TEXT BLOCK >>
↓
In his series of albums called “The Family Tree,” Radical Face—the pseudonym used by Ben Cooper—proves that he is not only a songwriter and musician, but a poignant storyteller as well. The series consists of three interconnected albums: “The Roots,” “The Branches,” and the last and latest album, “The Leaves,” which was released on March 25. “The Family Tree” tells the story of The Northcotes, a 19th century family with supernatural and mystical abilities, using certain melodies and instruments as musical embodiments of specific family members. “The Branches” is a 40-minute album of 10 songs, and though it is not my favorite album in the series, it is every bit as evocative and moving as I had expected a Radical Face album to be.
I discovered Radical Face by hearing a number of his songs on TV; from there, I listened to many of his other albums, and was immediately intrigued by the concept of “The Family Tree.”
The series’s primary strengths lie with Cooper’s lyrics and melodies. The lyrics are poetic and enchanting, painting a vivid picture of a tale resembling a dark fairytale, and the instrumentation–specifically the guitar, piano and violin–layer over each other to create dreamlike melodies.
“The Leaves” starts off with “Secrets (Cellar Door),” a bewitching song about the speaker discovering that he’s not the only one who has magical powers. Taking place in the forest, the imagery is vivid and beautiful. The last stanza is especially touching: “Slipping on the pavement where we ran from the ghosts that you saw behind the cellar door / That’s the way that you showed me that I wasn’t quite alone / That you’d also touched the dead before.” The melody, shaped primarily by the repeating guitar riff, is uplifting and echoes the lyrics in its hopeful tone.
“Rivers in the Dust” takes a darker and more melancholy tone than the previous song. But it is no less poignant, describing two characters driving through a grimy path: “The highways are lined with graves / Like the fingernails of giants / Like blood pulled through a vein.” The complicated dynamic between the song’s two characters is hinted at in a subtle and imaginative way.
“Everything Costs” is somewhat similar to “Secrets (Cellar Door)” in its instrumentals, and the lyrics speak of resilience and defiance. “Midnight” has an ethereal and ghostly quality to it, with haunting vocals and a melancholy melody. This is fitting, as the lyrics seem to be about a vampire drinking blood from a diseased person. “The Ship in Port” is about those that are wandering and running, lost and drifting. The melody seems happy and hopeful, especially due to the buoyant and rhythmic violin, but the lyrics reveal an underlying darkness: “And as we danced among the ashes of our arms / We laughed it off / And then we burned our tiny world to find the ocean / Just beyond those paper walls.”
“Photograph” is mostly an instrumental piece, with a few vocal echoes in between. It has a dreamlike and timeless atmosphere, and the repeating sounds of birds chirping and insects in the background are evocative of a fairytale in a pathless wood. It reminds me a lot of Sigur Ros’s instrumental tracks. However, this song isn’t the most distinctive or memorable on the album.
↑
TASK REQUIREMENTS >>
Continue the review of the Radical Face album "The Leaves" from its final sentence, keeping the same voice.

[Stored data]
↓
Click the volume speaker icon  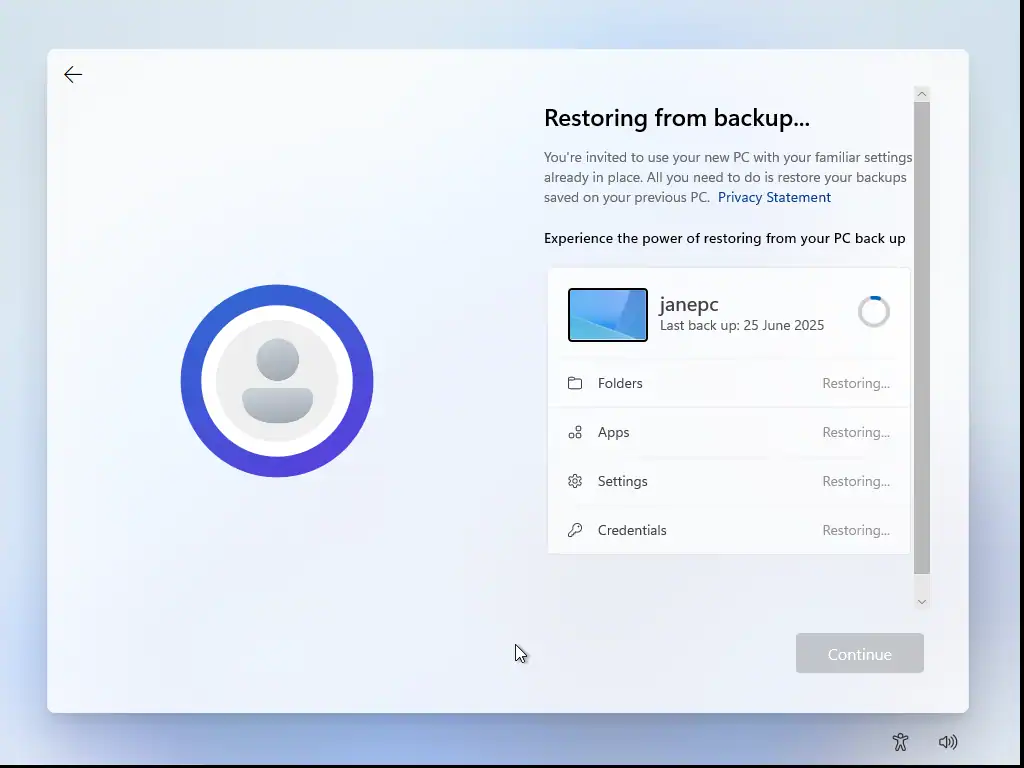pos(948,742)
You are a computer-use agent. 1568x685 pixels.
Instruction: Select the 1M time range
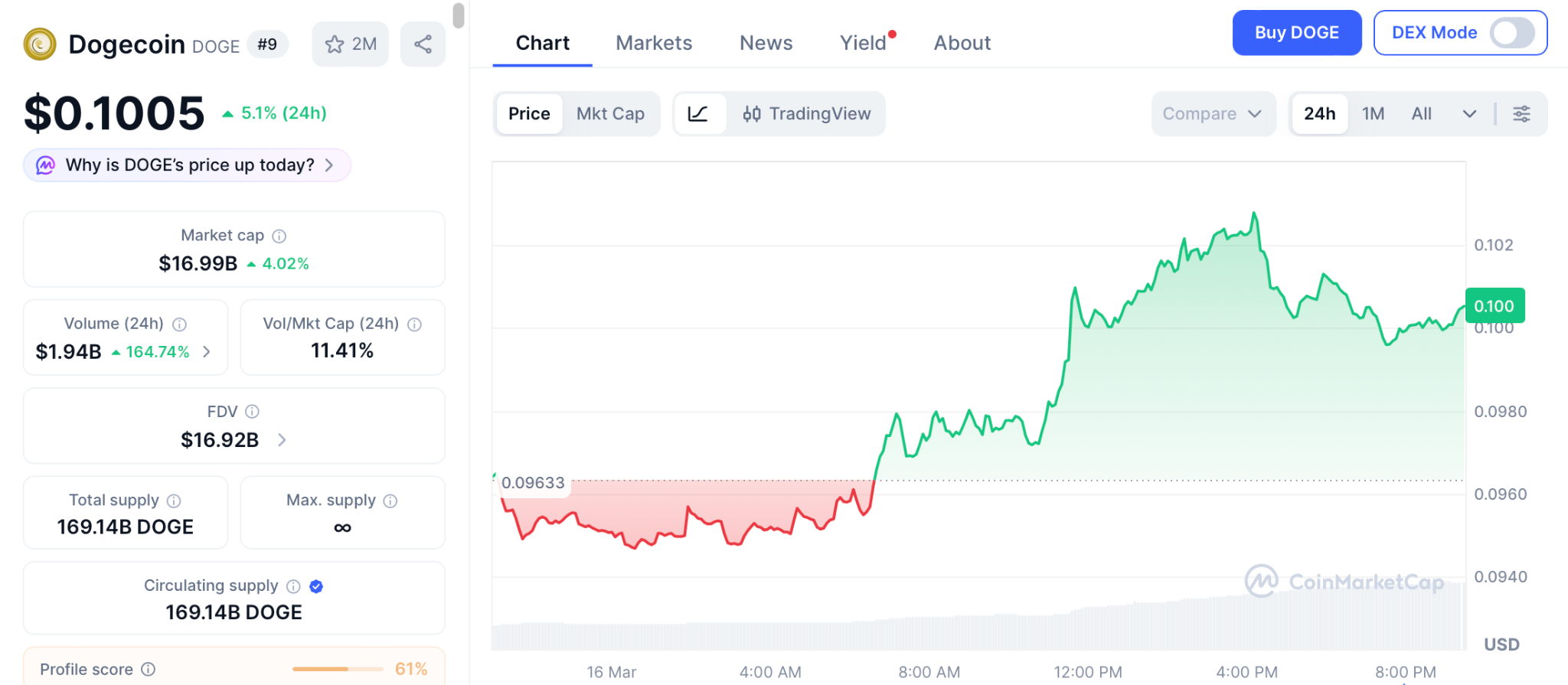1373,114
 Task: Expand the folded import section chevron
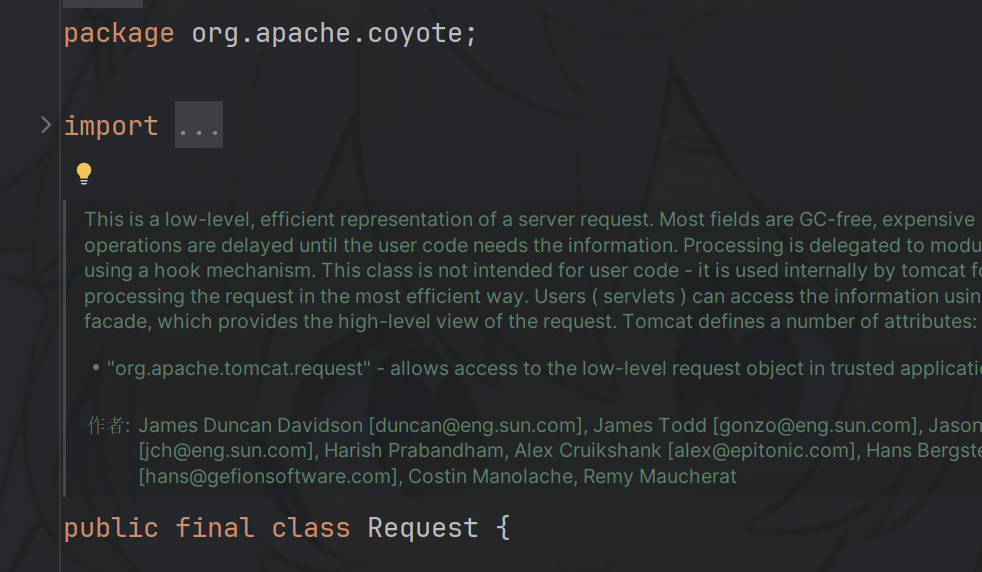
↑
REPLY >>
“Third Family Portrait” is a touching song about the family’s journey as they experience tiring struggles, yet it ends on a happy note. The vocals have a rough and raw quality that adds to the track’s effect, and the violin is especially strong and uplifts the song in contrast with the other more melancholy instrumentals.
“The Road to Nowhere” exhibits some of the most powerful instrumentals on the album, from fast-paced violin, to rhythmic drums, to repeating piano notes. The lyrics are also some of the most interesting and moving in the album: “Often there’s a voice in my sleeping mind / The words inside my skull at night / But once I wake, I cannot read them / My bloody hands remain a question mark.”
“Old Gemini” has beautiful instrumentals, particularly the violin. Its instrumentals echo the album’s fairytale motif, and the content follows suit, describing a boy finding a buried diary from long ago in his garden, surrounded by fireflies. The final song, “Bad Blood,” is probably my least favorite in the album, along with “Photograph.” “Bad Blood” is slow, repetitive, and nothing in the melody felt particularly original or distinctive. However, the lyrics are as elegant as ever: “The moon was gone; from side the world was dark as nightmares / You took all my fears and, / You wrapped them in wonders / But there’s no magic inside the moon / It’s just a rock you can’t reach.”
“The Leaves” feels like a novel within an album, with beautiful language, complex characters and equally captivating instrumentals. Though it is strong as a stand-alone, it didn’t quite touch me the way Radical Face’s previous albums have. Though I love most of the songs, none of them quite reach the level of my all-time favorites from the artist. Despite this, it is definitely worth a listen, and ideal for fans of other indie folk artists like Bon Iver and Sufjan Stevens, with lyrics reminiscent of the poetry of Bright Eyes.